Myths and Truths Regarding Inversion Transactions

Inversion transactions have received significant attention recently from the press and officials in Washington, D.C. Much of this discussion has occurred because of the growing number of such transactions being consummated or discussed by multi-national companies, including household names such as Burger King.

Many of the recently proposed or completed inversion transactions have occurred in the pharmaceutical industry, but the procedure is available to all companies and numerous corporations across many sectors have utilized it. The recent surge in these transactions has been reported as corporations allegedly wanting to beat any new or more restrictive legislation. Inversion transactions have been occurring for decades among non-pharmaceutical companies, but the current political and international tax oversight efforts have focused public attention on these transactions.
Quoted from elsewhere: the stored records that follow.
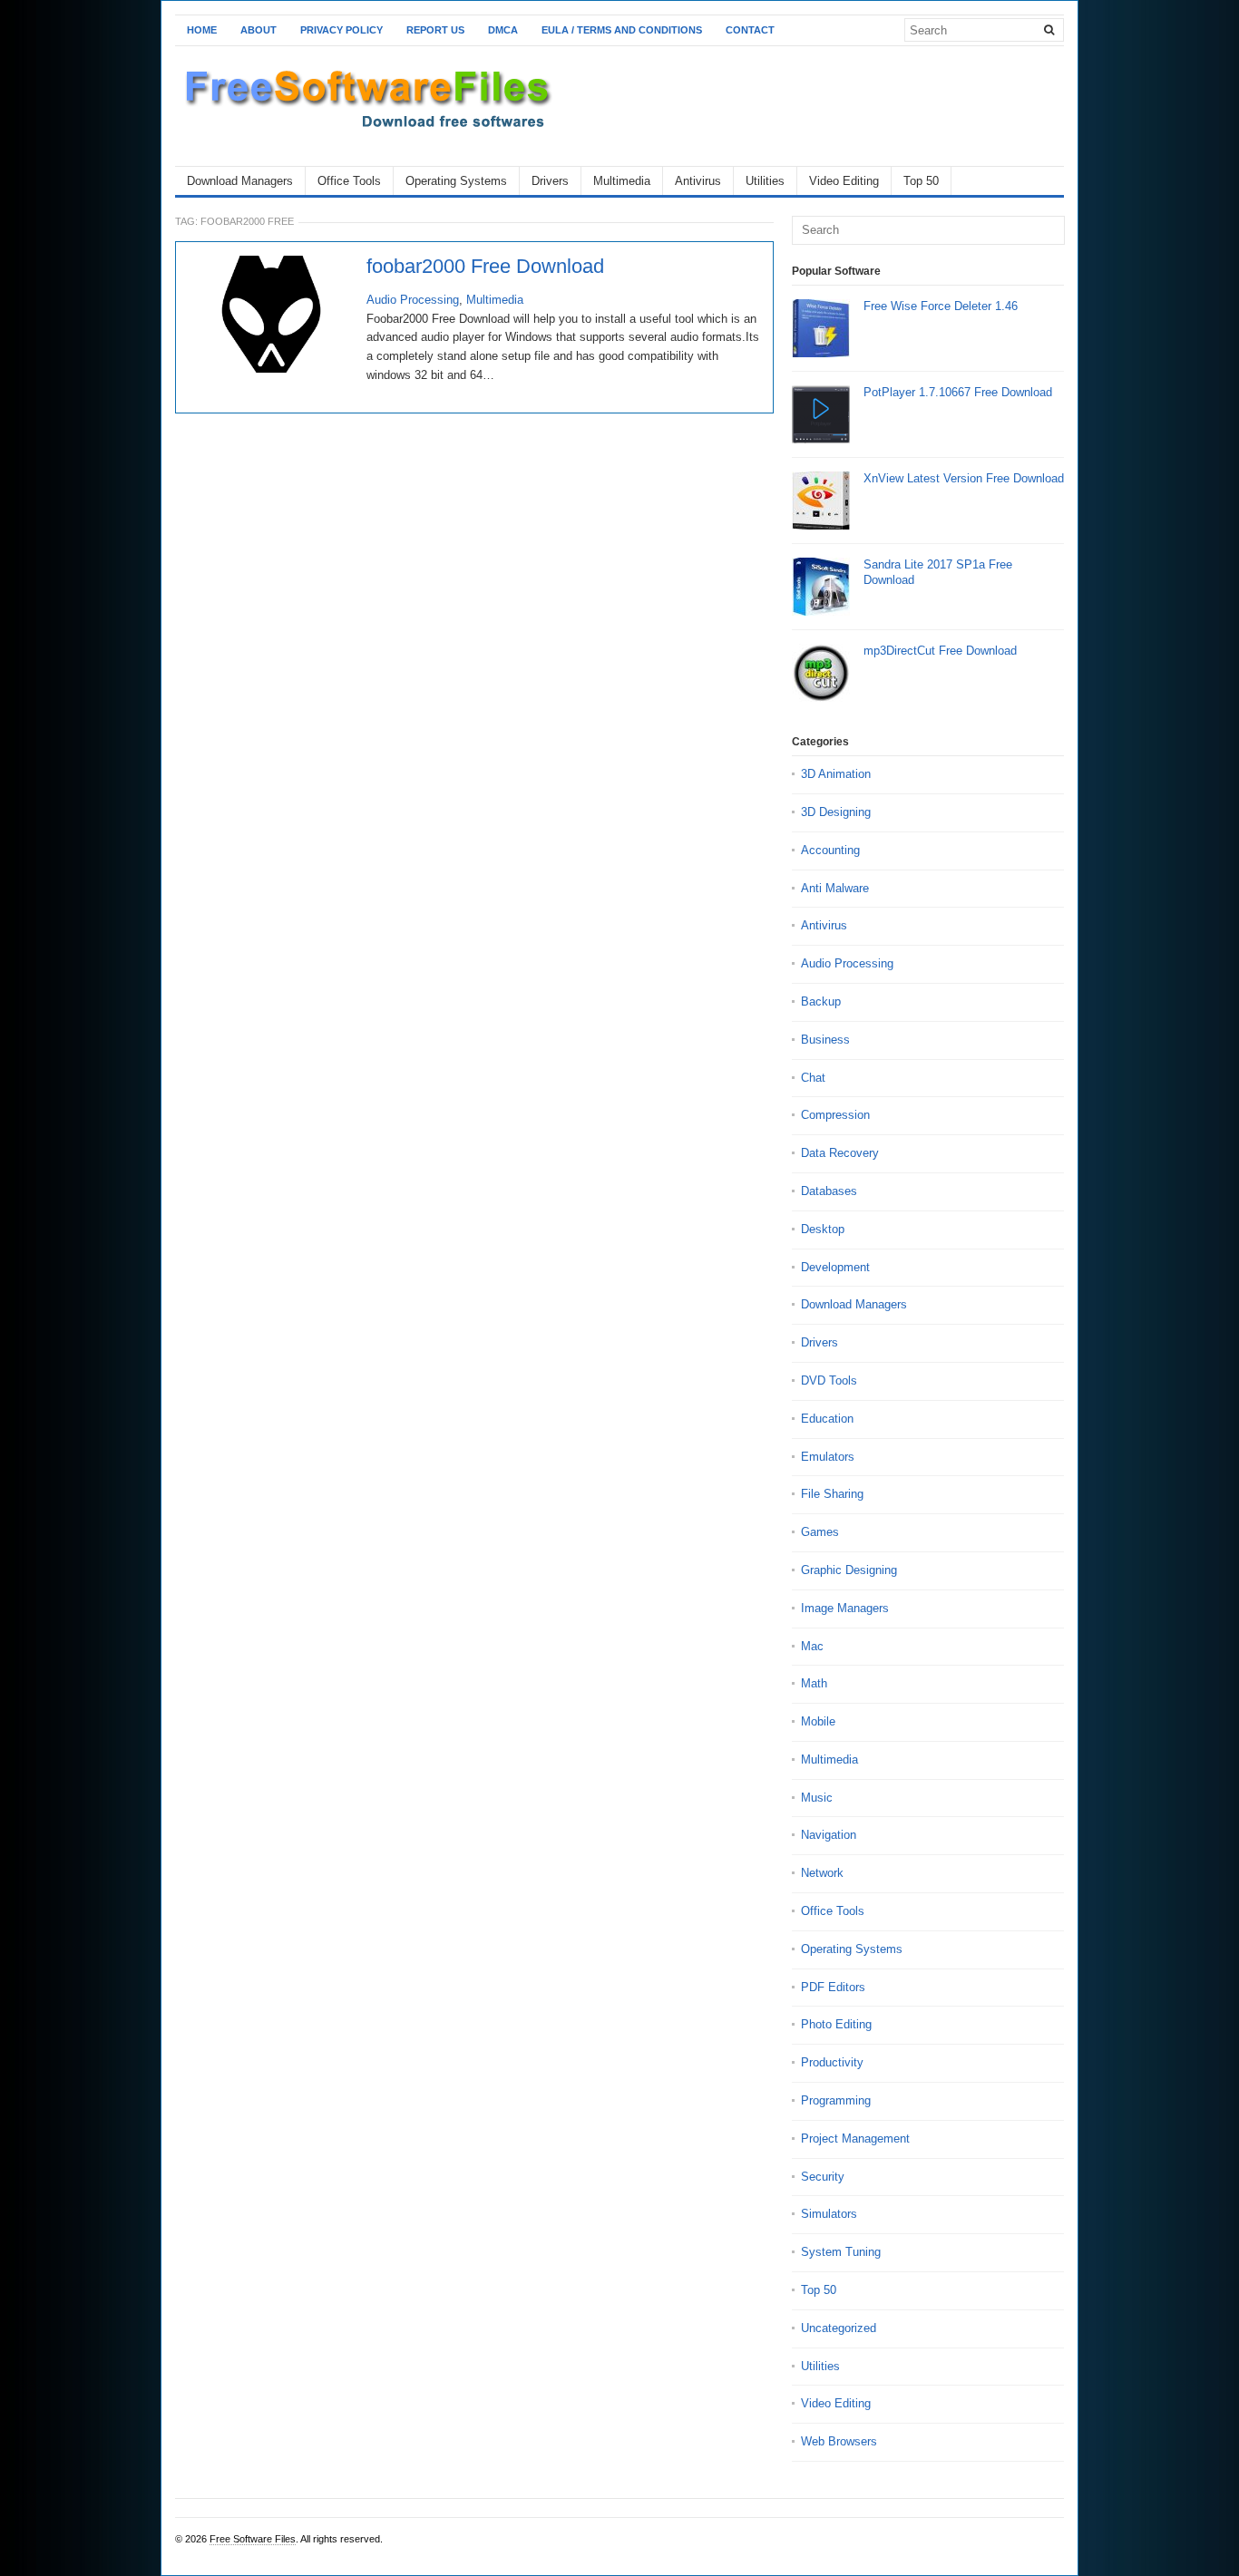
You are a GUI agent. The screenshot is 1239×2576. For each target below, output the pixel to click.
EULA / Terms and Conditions (621, 29)
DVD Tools (829, 1380)
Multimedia (621, 181)
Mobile (818, 1721)
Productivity (832, 2062)
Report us (435, 29)
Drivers (550, 181)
So what is an inversion transaction?  It is nothing more than an acquisition or merger where a U.S. company is combined with a foreign corporation and the foreign corporation becomes the successor, surviving or parent company. These transactions were dubbed inversion transactions by the U.S. Department of the Treasury over concerns about the flight of America’s corporate tax base to other nations.

For background, U.S. corporations are taxable on their worldwide income with deferral for active business income of foreign subsidiaries. In response to the concern of “base erosion” and “profit shifting” (BEPS), Congress enacted legislation to curb inversion transactions that were entered into for the primary or significant purpose of reducing a U.S. company’s exposure to the U.S. corporate income tax. Many of the transactions that were being cited as not having a proper business purpose resulted in a U.S. corporation being expatriated into a foreign corporation, where only the U.S. activities would be subject to the U.S. corporate tax.
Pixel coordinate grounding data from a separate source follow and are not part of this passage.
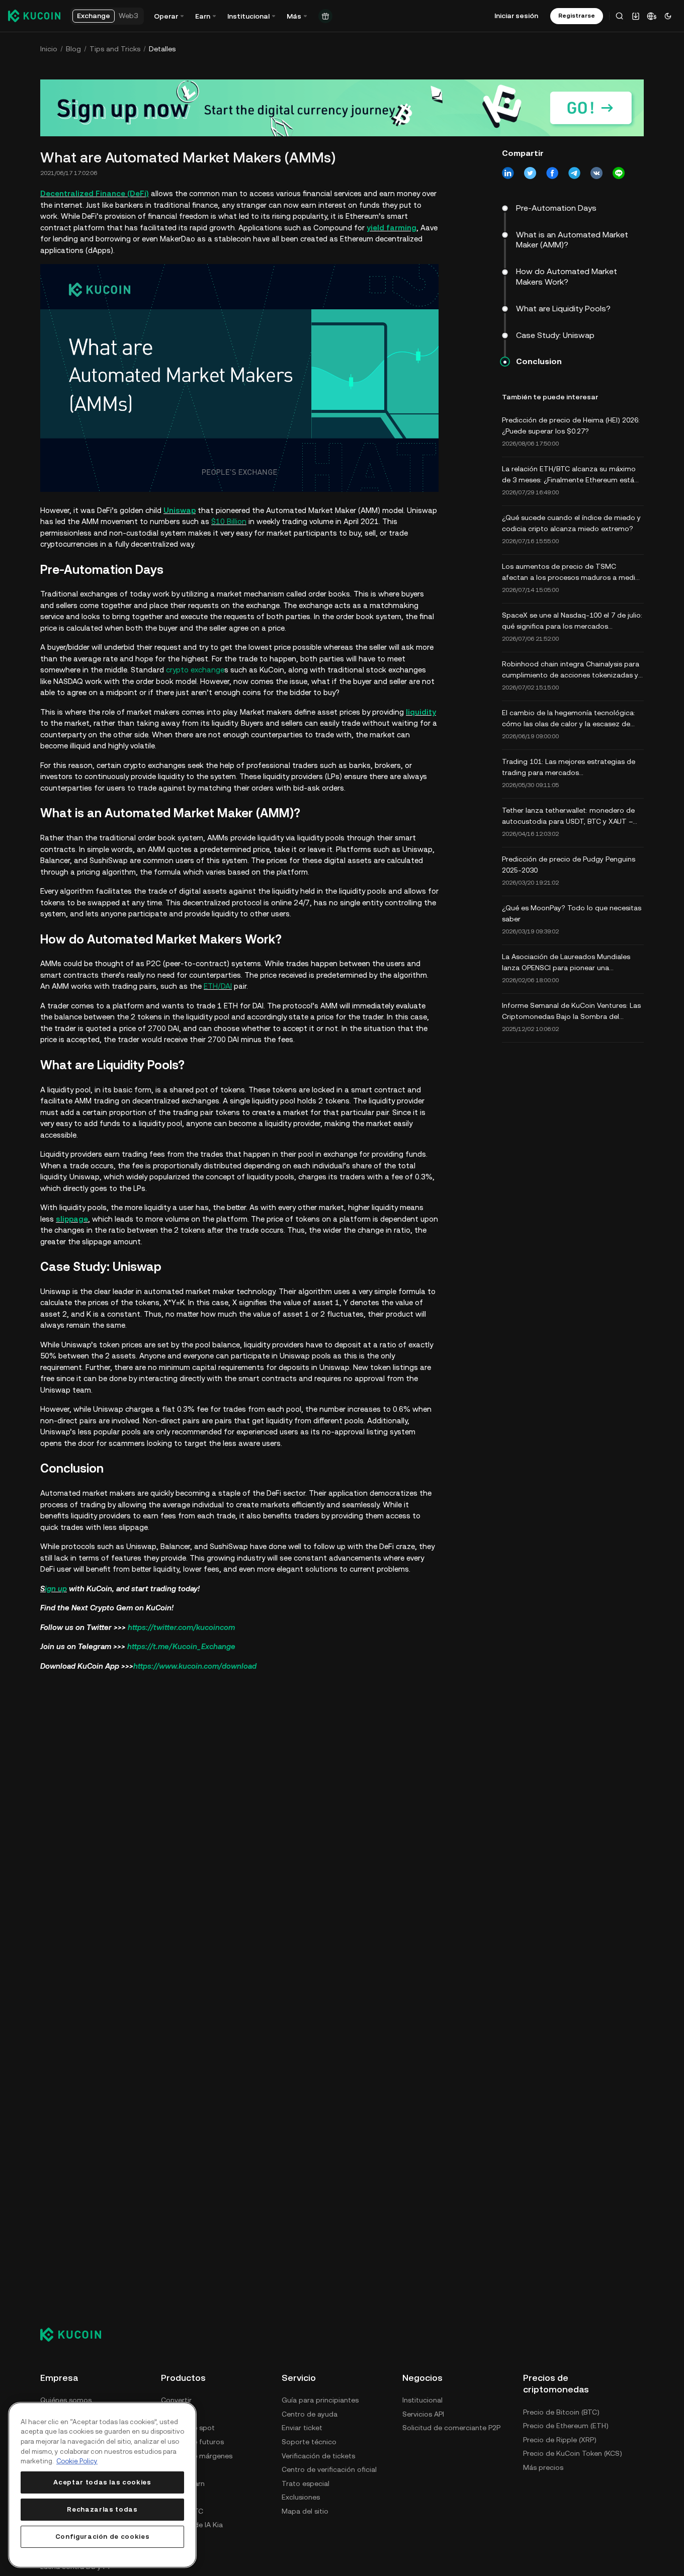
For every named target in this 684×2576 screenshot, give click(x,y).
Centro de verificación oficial (329, 2469)
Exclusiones (301, 2497)
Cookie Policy (77, 2461)
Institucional (422, 2400)
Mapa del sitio (305, 2511)
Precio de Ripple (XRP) (559, 2440)
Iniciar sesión (516, 16)
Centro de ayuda (309, 2414)
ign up (56, 1588)
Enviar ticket (302, 2428)
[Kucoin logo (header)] (34, 16)
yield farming (391, 227)
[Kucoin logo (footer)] (76, 2335)
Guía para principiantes (320, 2400)
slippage (72, 1219)
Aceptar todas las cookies (102, 2482)
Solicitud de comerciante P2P (451, 2428)
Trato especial (305, 2483)
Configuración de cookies (102, 2536)
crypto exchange (195, 669)
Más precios (543, 2467)
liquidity (421, 712)
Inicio (48, 49)
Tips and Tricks (115, 49)
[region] (102, 2485)
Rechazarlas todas (102, 2509)
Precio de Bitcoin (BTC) (561, 2412)
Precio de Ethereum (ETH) (566, 2426)
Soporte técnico (309, 2442)
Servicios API (423, 2414)
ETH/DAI (218, 986)
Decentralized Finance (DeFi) (94, 193)
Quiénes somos (66, 2400)
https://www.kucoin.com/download (194, 1666)
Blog (73, 49)
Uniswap (179, 510)
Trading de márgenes (196, 2456)
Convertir (176, 2400)
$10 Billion (228, 521)
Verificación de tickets (318, 2456)
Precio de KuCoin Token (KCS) (572, 2453)
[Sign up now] (342, 107)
Is an inversion transaction legal? Yes, but any inversion transaction will be subjected to all of the regulatory requirements of any other transaction, including U.S. tax laws. A transaction that is deemed to be an inversion will invoke some tax rules meant to eliminate or mitigate the reduction of earnings to the U.S. corporate income tax. Recent rules issued by the Treasury Department are an attempt to close some of the holes in the 2003 rules that are commonly called anti-inversion rules.

Basically, an inversion whereby the owners of a U.S. corporation continue to own more than 60 percent of the interests in the surviving or succeeding foreign corporation will have restrictions of the use of losses against income otherwise subject to U.S. corporate income tax. If the owners continue to own more than 80 percent of the surviving or succeeding corporation’s stock, the foreign corporation will still be treated as a U.S. corporation subject to the U.S. corporate income tax on its worldwide income.
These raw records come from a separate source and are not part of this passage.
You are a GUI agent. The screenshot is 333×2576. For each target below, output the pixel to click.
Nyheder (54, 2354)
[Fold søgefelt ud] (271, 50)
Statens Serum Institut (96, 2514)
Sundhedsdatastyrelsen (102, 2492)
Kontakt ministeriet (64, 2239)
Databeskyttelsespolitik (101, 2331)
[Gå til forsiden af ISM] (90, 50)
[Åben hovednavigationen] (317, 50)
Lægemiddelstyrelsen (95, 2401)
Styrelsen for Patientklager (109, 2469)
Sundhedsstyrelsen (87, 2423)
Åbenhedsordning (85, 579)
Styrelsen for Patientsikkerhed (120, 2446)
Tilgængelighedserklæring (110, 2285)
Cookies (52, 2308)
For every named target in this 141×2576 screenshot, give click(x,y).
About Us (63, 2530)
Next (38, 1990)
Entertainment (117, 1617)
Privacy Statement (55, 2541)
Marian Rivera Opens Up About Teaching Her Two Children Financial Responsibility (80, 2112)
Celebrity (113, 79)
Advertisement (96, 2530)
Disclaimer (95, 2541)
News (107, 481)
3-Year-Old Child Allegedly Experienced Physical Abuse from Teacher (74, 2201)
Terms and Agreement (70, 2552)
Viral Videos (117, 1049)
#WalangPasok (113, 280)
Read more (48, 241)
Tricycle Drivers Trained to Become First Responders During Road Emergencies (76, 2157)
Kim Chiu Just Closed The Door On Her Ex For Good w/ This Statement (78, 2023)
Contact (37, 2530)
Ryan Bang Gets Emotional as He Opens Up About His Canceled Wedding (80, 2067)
The rules dictating whether a transaction is an inversion involve complex mathematical tests. A transaction that does not have the intention to be an inversion could accidentally fall into this trap. It is important to consider the ramifications of any type of acquisition or merger with a foreign corporation, including the possible application of the anti-inversion rules. Cross-border transactions involve complex tax considerations and the anti-inversion rules add to that complexity.

Until and unless federal tax reform fixes the underlying problems that encourage U.S. companies to reduce their exposure to the current corporate tax, any announcement of a transaction where a foreign corporation will be the survivor in a cross-border transaction will receive criticism and scrutiny from Washington D.C., and may even draw fire from activist shareholders.